The 2 Factors That Control DOF:
The two primary factors that affect DOF are:
- the distance from the lens to the subject
- the f-stop being used
Let’s look at each one of these separately.
The closer your subject is to the camera lens, the less depth of field you will have.
With close-up or macro photography, you’ll have a very shallow depth of field, so what you focus on becomes very important.
As you increase the distance from your subject, you also increase the depth of field. If you are shooting a distant subject and nothing important to your picture is very close to the camera, then depth of field will usually render the entire scene as acceptably sharp.

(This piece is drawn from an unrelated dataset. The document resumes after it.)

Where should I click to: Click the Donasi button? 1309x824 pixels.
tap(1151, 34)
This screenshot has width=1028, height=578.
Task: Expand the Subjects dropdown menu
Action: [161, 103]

The next factor affecting DOF is the f-stop which you use. A large f-stop…bigger aperture opening… will give you a smaller depth of field, and a smaller f-stop will give you a larger depth of field. (More on f/stops HERE.)
Choosing a larger f-stop is known as “opening up the lens” and choosing a smaller f-stop is known as “stopping down the lens”. So for less depth of field you open up and for more depth of field you stop down.
Lens focal length is a third factor that is sometimes said to affect DOF. Shorter focal length lenses yield a greater DOF than longer focal lengths. This can be shown to be a false idea, but let’s be practical about it and see why this is a commonly held belief.
When using a normal lens you get a view similar to what your eye sees in terms of field of view and the size relationships of objects at different distances from the camera. A shorter focal length lens (a wide angle lens ) at the same distance and f-stop will render the scene with a wider field of view and the objects will be smaller. (More on how size affects DOF HERE.)
As a result, the area of acceptable sharpness … or depth of field … will appear greater. Those who argue to prove that the DOF is really not greater will show you that if you enlarge and crop the image until it matches the longer lens’ view, the DOF will be the same.
While technically correct, why would you take a shot with a short lens only to enlarge it to an image you could get by using a longer focal length lens? You might have to on occasion when changing lenses or zooming in on your subject is not possible, but for the most part you’d choose the focal length that renders an image close to the final view you want.
So if you use a shorter focal length and don’t enlarge it excessively, the area of acceptable sharpness will appear greater … thus seemingly you have a greater DOF. Of course, the same is true for a telephoto shot … it will seem to have less DOF.
Hope this helps somewhat.
Where To Focus For Maximum DOF
Since depth of field is relative to a single plane of focus, it is important to know exactly where to focus your lens to get the maximum DOF in your images. At normal shooting distances, DOF is divided roughly into thirds…1/3 in front and 2/3 behind your focus point, as illustrated in this photo of an iron fence.
In the above example, the photographer has focused on the 3rd rail from the right. On the larger image you should be able to notice that the 2nd rail is less in focus than the 4th rail.
Why is this important for you to know? Sometimes you may have both near and far objects in your composition that you want to appear sharp. So by focusing at a point about 1/3 of the distance between these two objects you will get the maximum depth of field.
While understanding depth of field may seem daunting at first, it is well worth whatever time you spend in learning to apply it in your photography. A working knowledge of depth of field will give you a very powerful and creative tool that can make your photos far more interesting and effective.